When determining custody arrangements, it is essential that the best interests and welfare of children takes priority.
In a recent case, a father and mother had four children. The father had previously been charged with possession of child exploitation material. The couple’s eldest child claimed the father had sexually assaulted him. The mother confronted the father. However, he denied these allegations. Nevertheless, the mother withheld all the children from the father, believing that he posed an unacceptable risk of harm to the children. The father then sued in the Family Court seeking orders for access to the children.
The eldest child was interviewed by the police three times. During the first interview he did not repeat the abuse allegations but during the second and third interviews the child repeated the allegations he had made to the mother.
The child had also repeated the sexual abuse allegations to his uncle, to an expert psychologist and to the family consultant.
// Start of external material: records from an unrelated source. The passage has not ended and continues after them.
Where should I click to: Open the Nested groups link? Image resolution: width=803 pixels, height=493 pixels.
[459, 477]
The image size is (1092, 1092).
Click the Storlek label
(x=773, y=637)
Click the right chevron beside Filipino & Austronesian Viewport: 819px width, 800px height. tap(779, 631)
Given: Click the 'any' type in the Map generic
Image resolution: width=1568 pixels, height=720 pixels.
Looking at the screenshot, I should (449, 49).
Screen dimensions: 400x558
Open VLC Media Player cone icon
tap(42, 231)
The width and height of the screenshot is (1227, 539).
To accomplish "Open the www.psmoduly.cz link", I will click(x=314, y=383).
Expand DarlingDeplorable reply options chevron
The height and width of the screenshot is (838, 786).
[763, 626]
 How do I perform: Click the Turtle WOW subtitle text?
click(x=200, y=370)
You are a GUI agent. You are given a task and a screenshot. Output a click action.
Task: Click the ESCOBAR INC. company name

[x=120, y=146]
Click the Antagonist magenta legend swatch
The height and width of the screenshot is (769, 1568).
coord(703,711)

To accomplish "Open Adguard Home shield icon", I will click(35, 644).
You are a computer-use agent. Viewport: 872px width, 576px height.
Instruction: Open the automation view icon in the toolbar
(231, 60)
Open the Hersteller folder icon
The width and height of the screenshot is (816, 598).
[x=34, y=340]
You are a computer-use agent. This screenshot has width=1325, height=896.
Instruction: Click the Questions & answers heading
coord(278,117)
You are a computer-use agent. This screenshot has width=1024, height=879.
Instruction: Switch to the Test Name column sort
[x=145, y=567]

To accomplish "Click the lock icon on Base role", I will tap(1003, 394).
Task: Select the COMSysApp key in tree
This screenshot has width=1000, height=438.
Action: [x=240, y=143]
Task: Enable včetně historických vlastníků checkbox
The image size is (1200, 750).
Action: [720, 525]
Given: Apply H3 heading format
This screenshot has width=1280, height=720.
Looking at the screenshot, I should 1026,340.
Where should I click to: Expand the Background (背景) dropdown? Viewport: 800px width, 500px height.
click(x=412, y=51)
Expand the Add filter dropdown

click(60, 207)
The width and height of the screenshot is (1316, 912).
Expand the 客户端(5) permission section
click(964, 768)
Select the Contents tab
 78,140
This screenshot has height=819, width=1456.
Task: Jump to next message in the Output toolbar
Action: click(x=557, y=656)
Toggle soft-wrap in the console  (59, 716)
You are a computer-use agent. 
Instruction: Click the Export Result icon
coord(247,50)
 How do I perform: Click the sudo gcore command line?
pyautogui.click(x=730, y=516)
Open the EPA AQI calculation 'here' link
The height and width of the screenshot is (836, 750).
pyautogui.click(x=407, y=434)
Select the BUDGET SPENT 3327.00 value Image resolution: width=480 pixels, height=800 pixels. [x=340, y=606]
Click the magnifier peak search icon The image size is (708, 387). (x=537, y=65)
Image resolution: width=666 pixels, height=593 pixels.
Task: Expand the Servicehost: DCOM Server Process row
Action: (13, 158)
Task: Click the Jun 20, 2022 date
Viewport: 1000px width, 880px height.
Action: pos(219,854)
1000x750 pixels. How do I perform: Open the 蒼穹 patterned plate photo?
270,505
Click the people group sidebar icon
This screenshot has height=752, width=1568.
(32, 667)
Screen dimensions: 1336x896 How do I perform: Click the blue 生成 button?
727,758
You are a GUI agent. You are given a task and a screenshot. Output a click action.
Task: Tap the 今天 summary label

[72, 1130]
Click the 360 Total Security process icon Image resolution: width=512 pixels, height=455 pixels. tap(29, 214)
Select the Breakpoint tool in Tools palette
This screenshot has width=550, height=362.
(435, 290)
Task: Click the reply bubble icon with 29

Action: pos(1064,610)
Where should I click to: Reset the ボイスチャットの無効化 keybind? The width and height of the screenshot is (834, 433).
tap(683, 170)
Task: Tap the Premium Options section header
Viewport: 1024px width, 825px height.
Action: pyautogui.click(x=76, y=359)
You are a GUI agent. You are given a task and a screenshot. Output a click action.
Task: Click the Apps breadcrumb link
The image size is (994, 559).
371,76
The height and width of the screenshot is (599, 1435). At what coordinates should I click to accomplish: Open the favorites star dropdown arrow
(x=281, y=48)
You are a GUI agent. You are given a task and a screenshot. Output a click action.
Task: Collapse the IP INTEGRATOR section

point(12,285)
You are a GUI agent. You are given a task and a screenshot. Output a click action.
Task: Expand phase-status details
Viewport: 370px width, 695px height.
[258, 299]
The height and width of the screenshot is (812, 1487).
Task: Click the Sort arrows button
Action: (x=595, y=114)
The father was charged with sexual assault after the second interview, but these charges were later withdrawn due to a “lack of specificity”.
During the trial in the Family Court, the judge was unable to make a finding of sexual assault however he was able to make a finding that if the father had unsupervised time with the children there would be an unacceptable risk. The judge therefore ordered that the children should live with their mother and that any time with the father would have to be supervised.
Allegations of abuse should always be taken seriously. Sometimes there will not be enough admissible evidence to get a criminal conviction, but the same evidence may satisfy the standard needed for the Court to make parenting orders.